La structure après la thermique

Ce diagnostic structurel, Dominique Boussuge en a fait une véritable croisade. Après tout, le législateur a pensé aux diagnostics pour la performance énergétique, pour le gaz, pour l’amiante, et on en passe, mais il a peut-être négligé l’essentiel selon l’experte. Quinze ans qu’elle milite pour que le diagnostic structurel devienne à son tour obligatoire. Avec les experts Vauban, elle propose une prestation baptisée “SOC” pour “Structure d’origine contrôlée” avec un indicateur qui renseigne au premier coup d’œil sur l’état de l’immeuble: rouge, sauve-qui-peut; orange, il faudra faire des travaux; vert, tout est en ordre.

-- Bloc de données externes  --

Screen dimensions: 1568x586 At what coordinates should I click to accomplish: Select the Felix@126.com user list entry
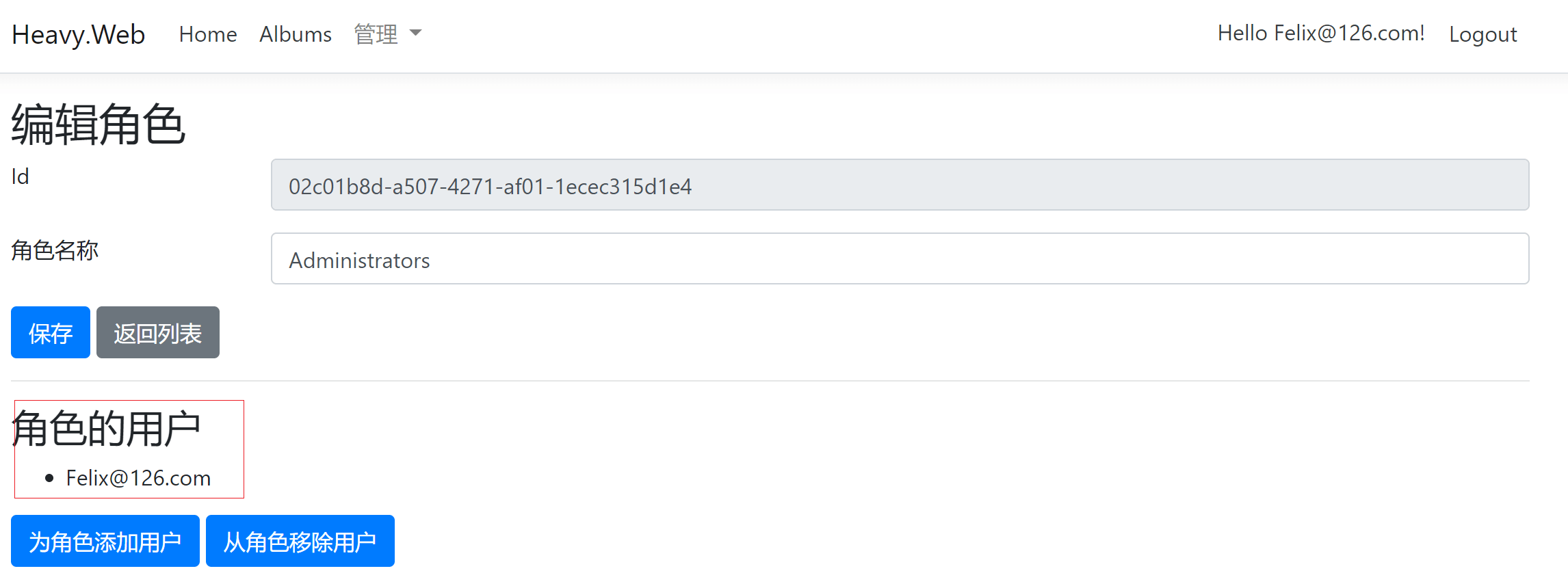138,478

Car pour Dominique Boussuge, l’effondrement d’immeubles n’a rien d’inéluctable. Un bâtiment ne s’écroule pas du jour au lendemain, des signes avant-coureurs existent qu’un homme (ou une femme) de l’art saura vite repérer. Selon l’experte, des drames pourraient ainsi être évités si on rendait (enfin) le diagnostic structurel obligatoire “à la vente, à la location et dans toutes les copros”. Le législateur a bien prévu un PPT, Plan pluriannuel de travaux, pour répondre à la double problématique de la structure et de la thermique, mais Dominique Boussuge exprime quelques réserves car les pré-requis en matière de compétences ne lui paraissent pas suffisants à ce jour.

L’experte pointe d’ailleurs du doigt un risque avec le grand chantier de rénovation énergétique qui se dessine pour les prochaines décennies. En pensant d’abord et surtout à la thermique du bâtiment avec pour seul souci d’économiser des euros sur la facture, on risque peut-être de faire pire que mieux. “On va masquer des murs et on va encore alourdir la structure”, prévient l’experte qui craint que l’on ne fragilise un peu plus encore le bâti ancien. Dominique Boussuge en est convaincue, comme à Lille, à Marseille, ou à Bordeaux, d’autres immeubles continueront à s’effondrer “tant que l’État n’aura pas légiféré pour la structure comme il l’a fait pour la thermique”.